Theoretical framework

The approach to determining and quantifying the importance of the electron-hole interaction, and corresponding excitonic effects, in Bi/SiC employed the following methods (in this hierarchical order): DFT → GW → BSE. Density Functional Theory (DFT). It is used to understand the ground-state properties, with the interacting many-electrons problem being mapped onto a non-interacting electrons problem. Spectroscopic properties, however, involve excited particles above the ground state and a correct step in this direction can be done by considering the many-body electron-electron interaction in the framework of GW approximation. Starting from DFT single-particle energies, one can compute the Quasi-Particle (QP) energies by taking into account the self-energy Σ expressed through the single-particle Green’s function G and the screened Coulomb interaction W (here computed within the random phase approximation RPA including local field effects). This approximation is known to be correct at about 0.1 eV51, which makes our GW results overall consistent with all our STS spectra shown in the manuscript.

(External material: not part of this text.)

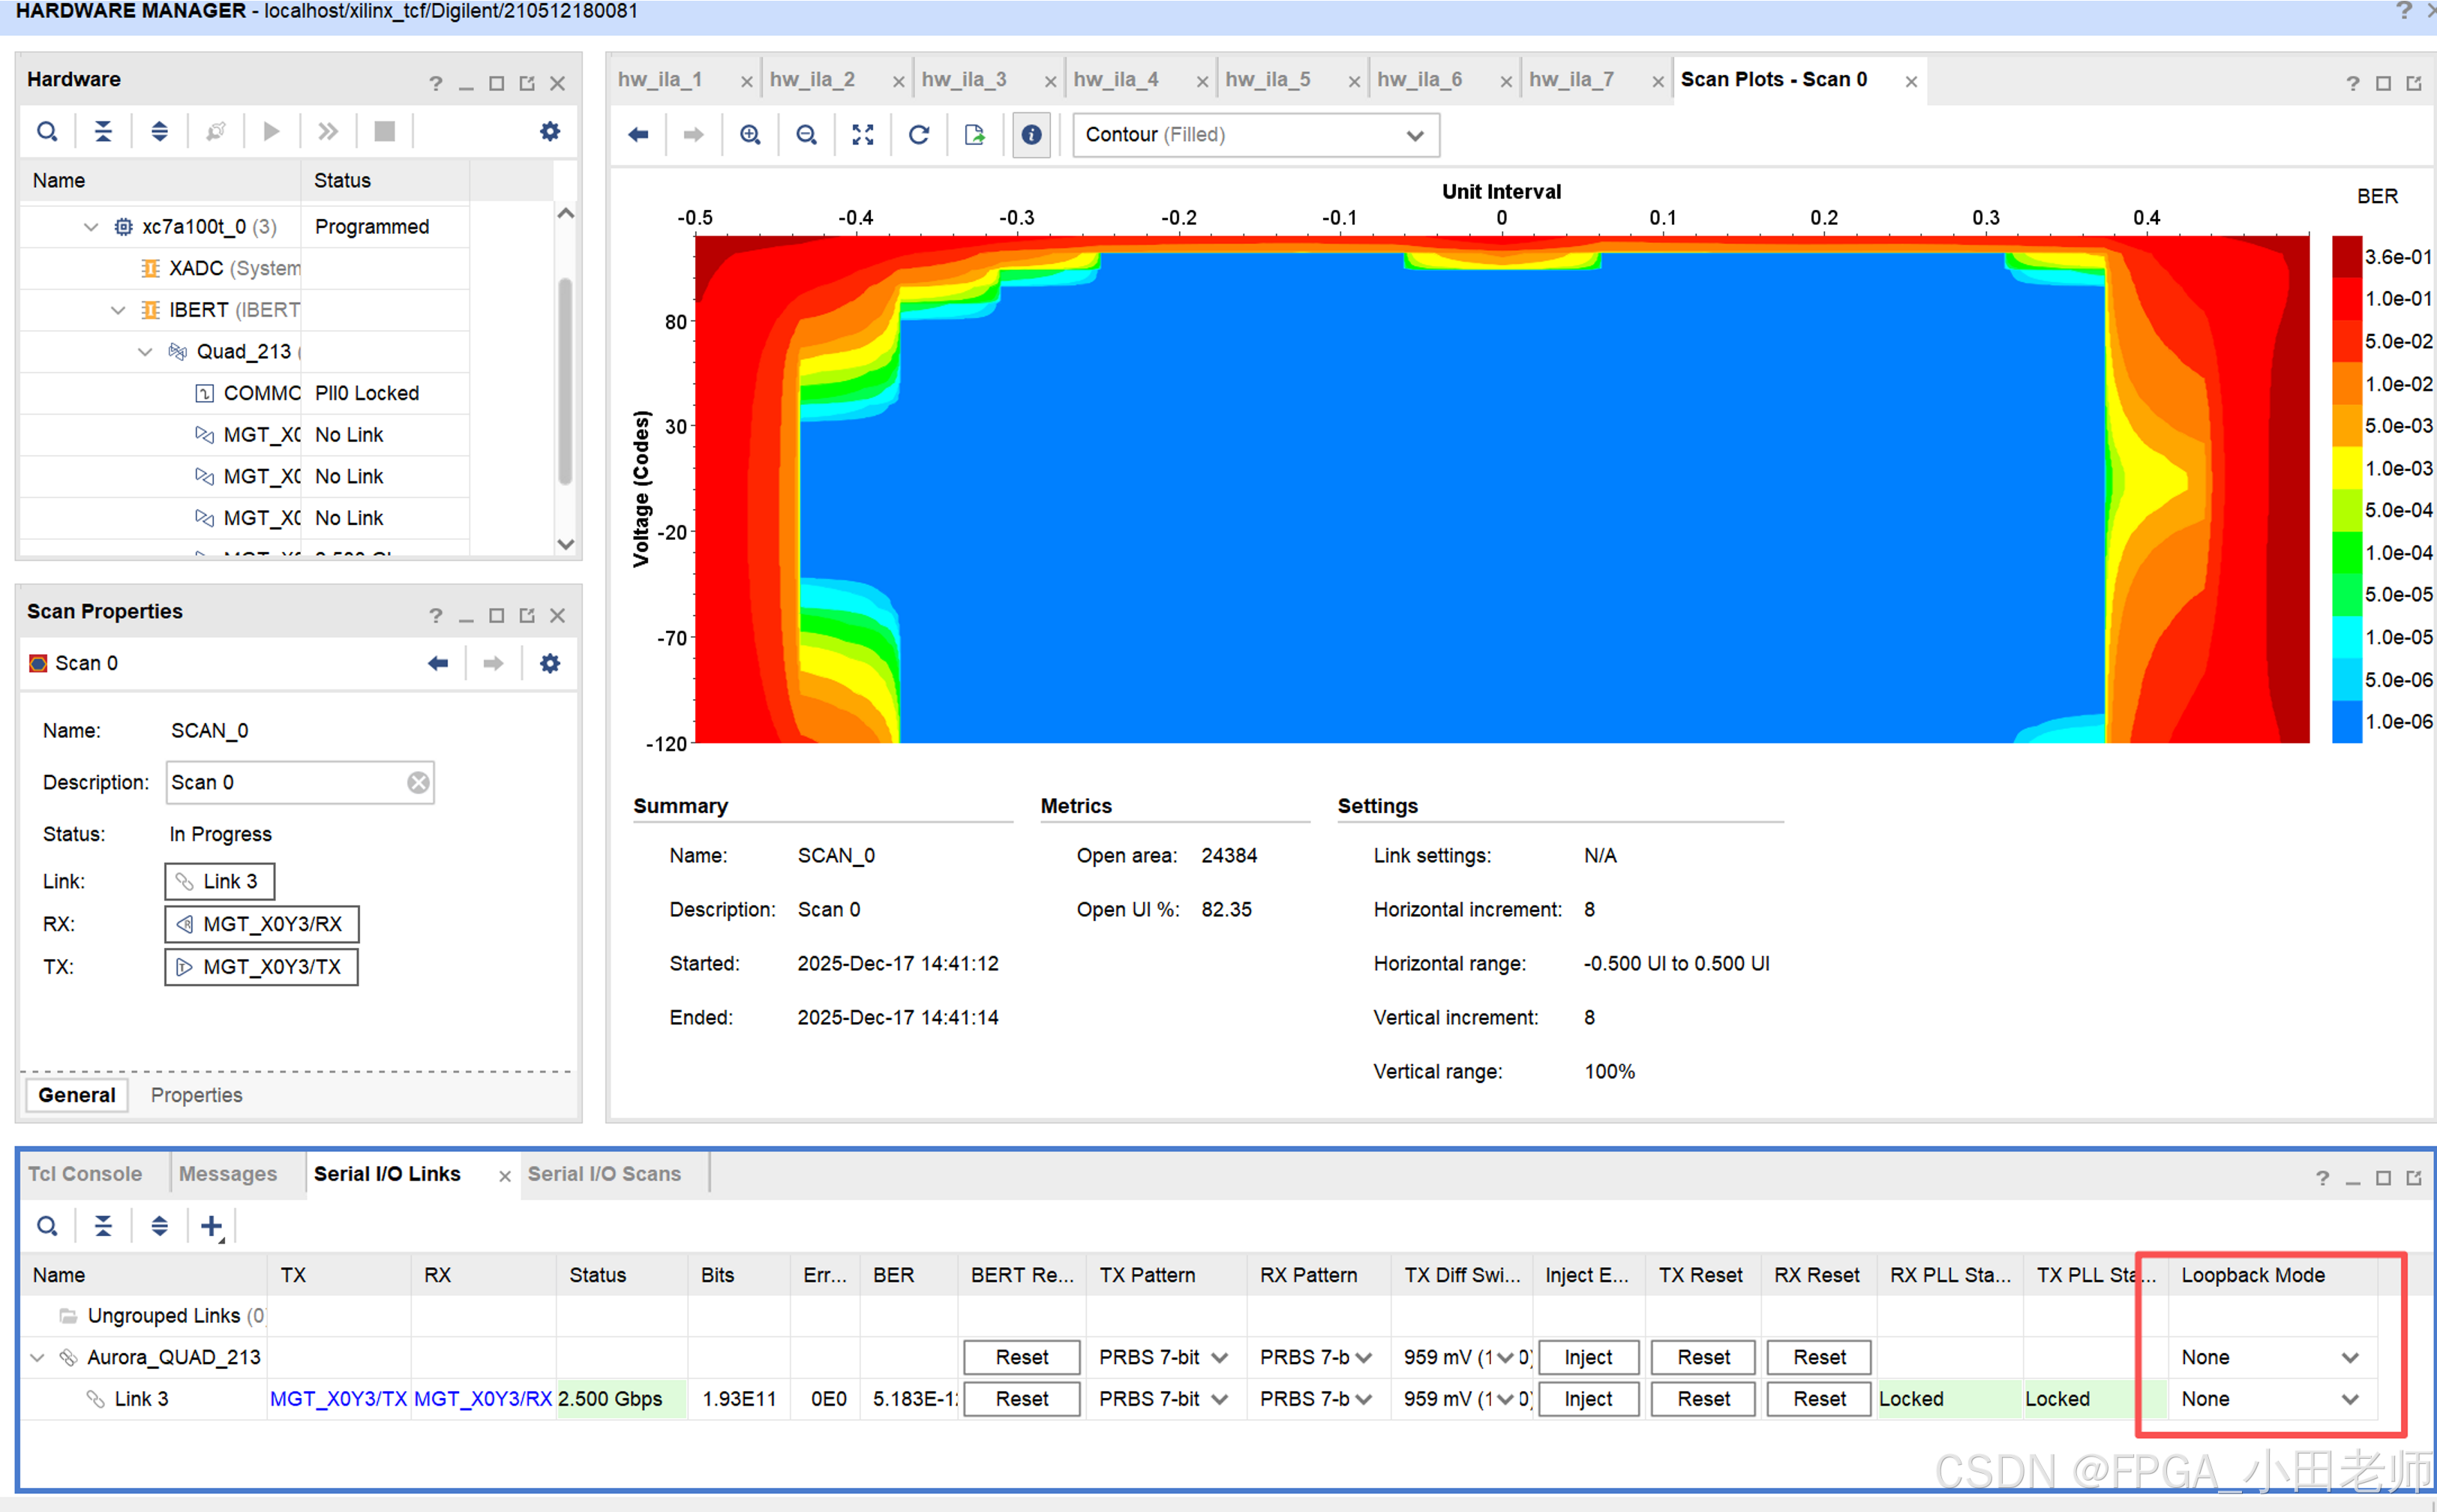Click the red 1.0e-01 BER legend swatch

(2346, 299)
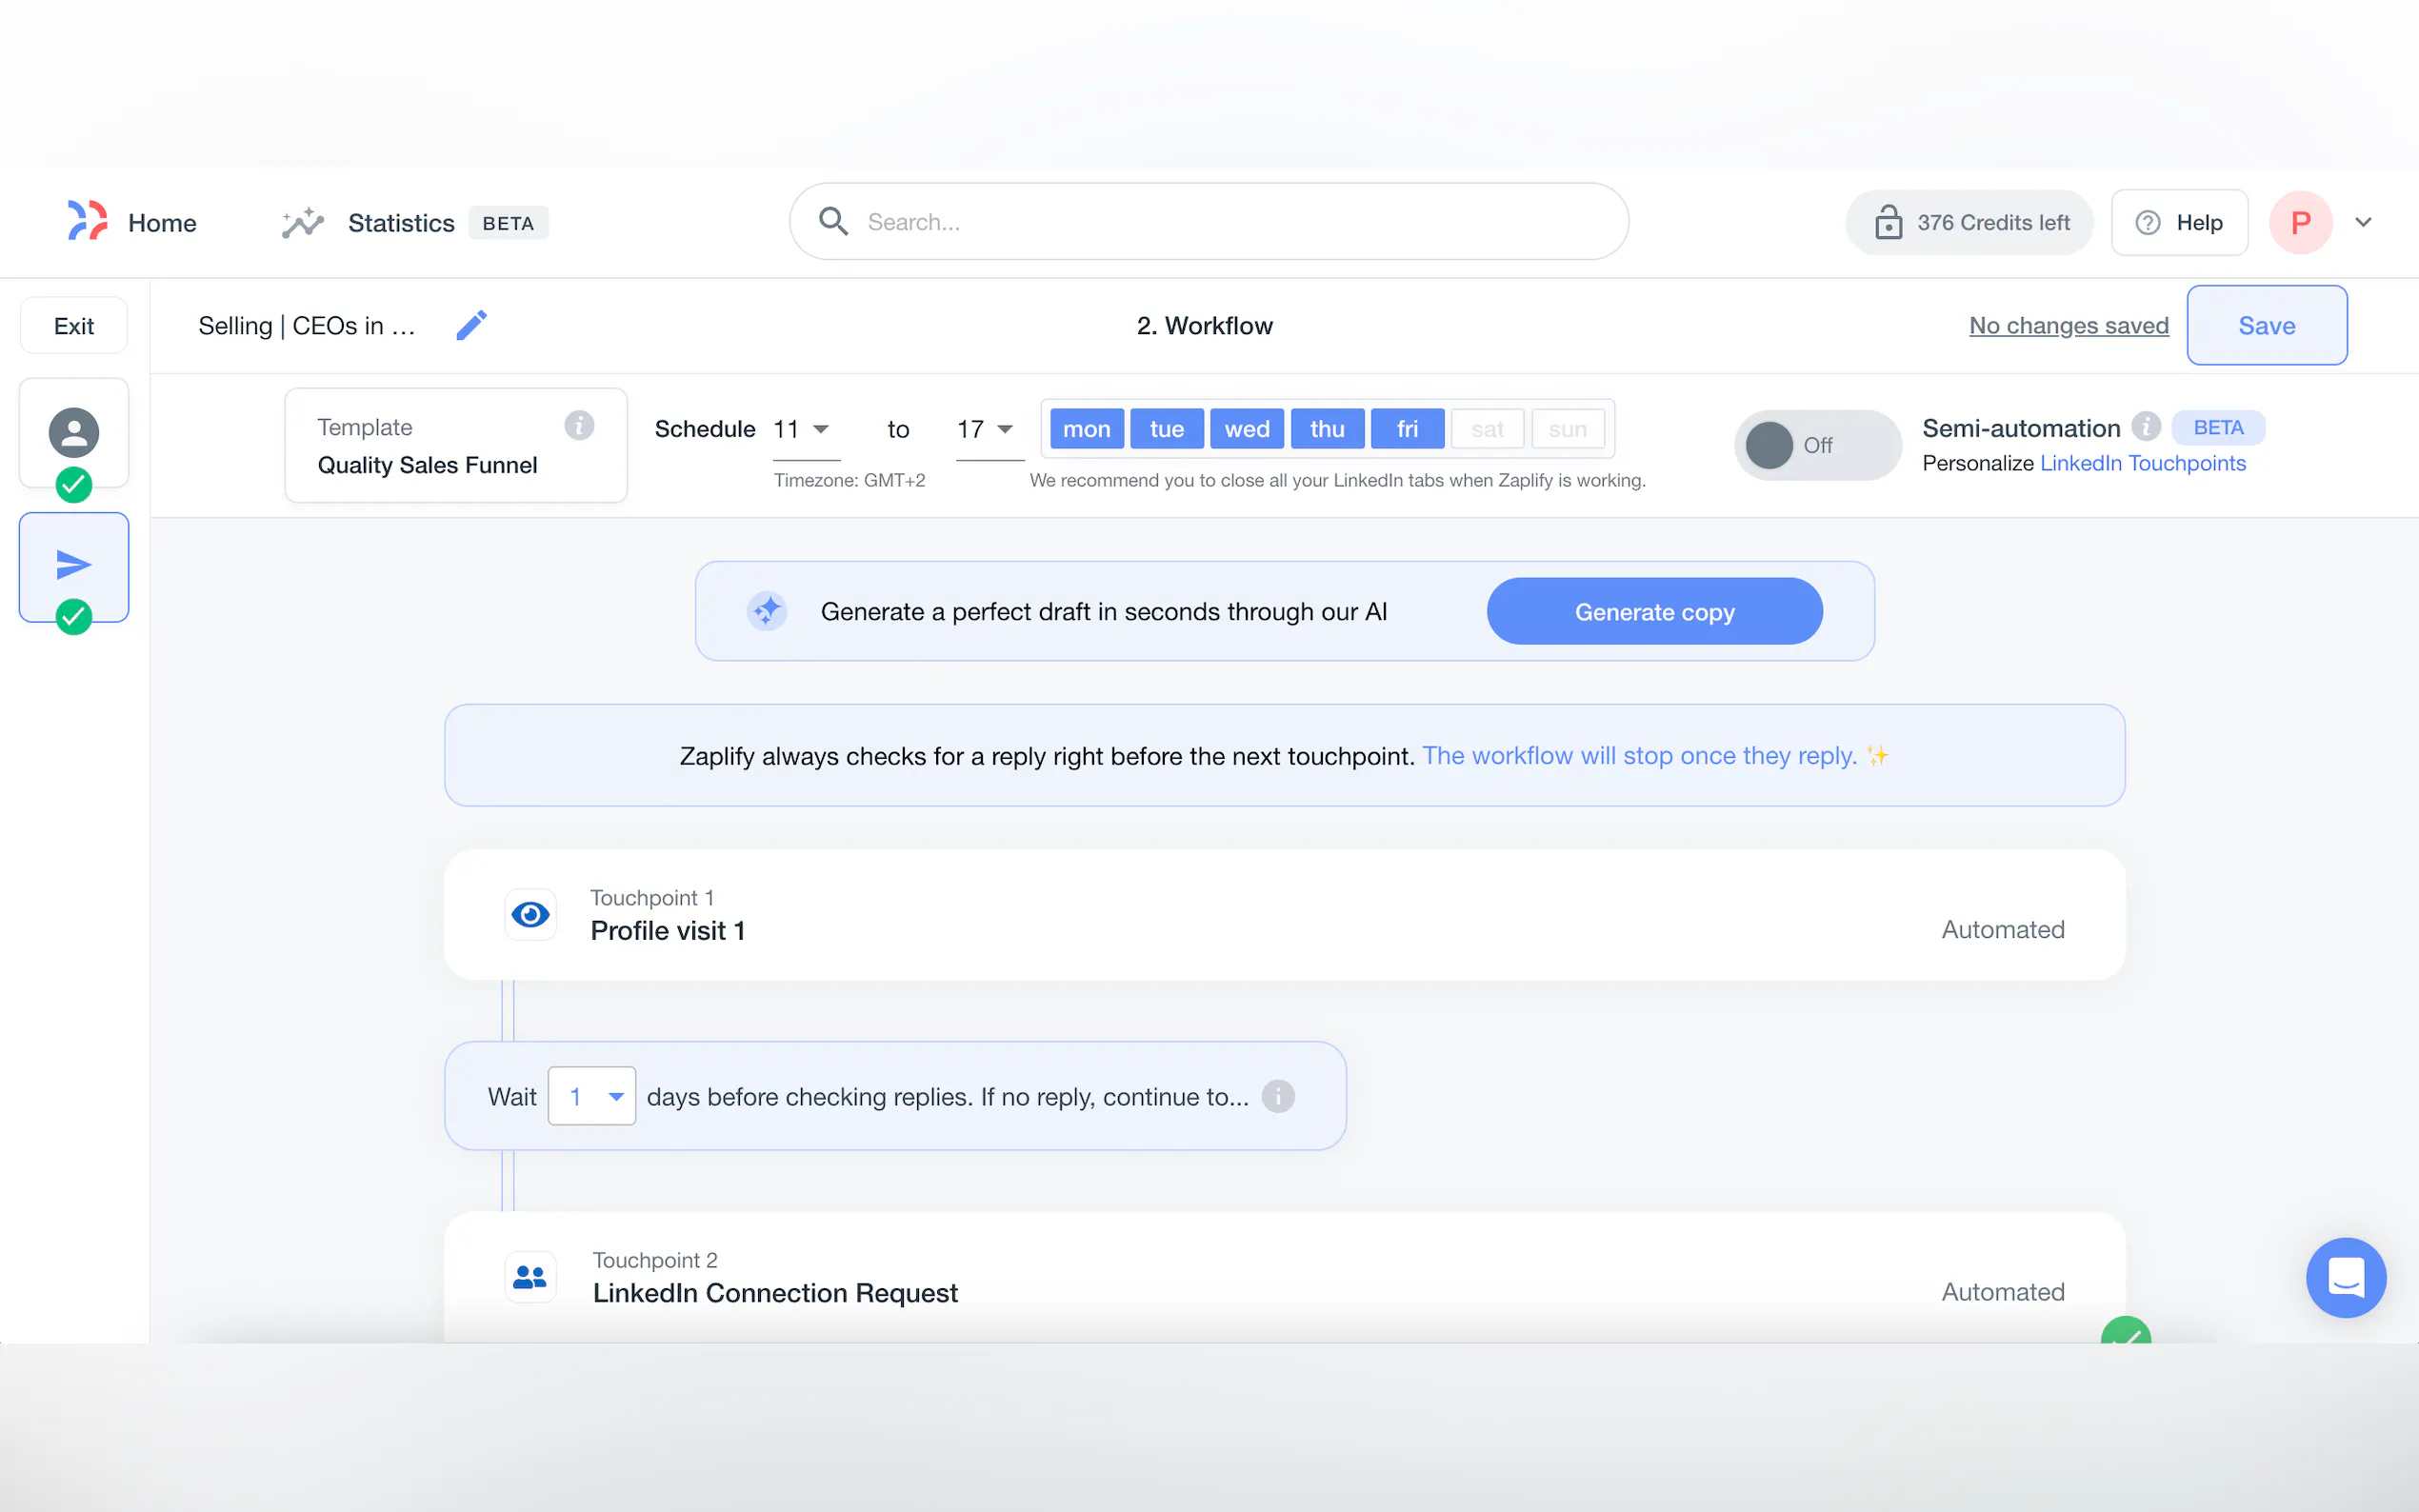Screen dimensions: 2419x1512
Task: Click the Profile visit 1 eye icon
Action: point(530,914)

Finally, on top of the GW results, the effect of the electron-hole interactions is included using the Bethe–Salpeter Equation (BSE) and the excitonic two-body wave-function is written via a product of occupied and unoccupied orbitals. The results here presented have been obtained using the simulation packages Quantum Espresso52 and YAMBO53,54. Norm-conserving pseudo-potentials are used to quantify the electron-ion interactions and the Perdew–Burke–Ernzerhof (PBE) functional55 is used for the exchange-correlation potential. Wave-functions are expanded in plane-waves with an energy cut-off of 40 Ry, large enough to guarantee converged results. The Brillouin zone is then sampled with a 12 × 12 × 1 grid for DFT ionic relaxation and non self-consistent calculations, but it has been increased up to 24 × 24 × 1 k-points for many-body calculations. Spin-orbit coupling is included self-consistently. QP energies are then computed using a single shot G0W0 approximation.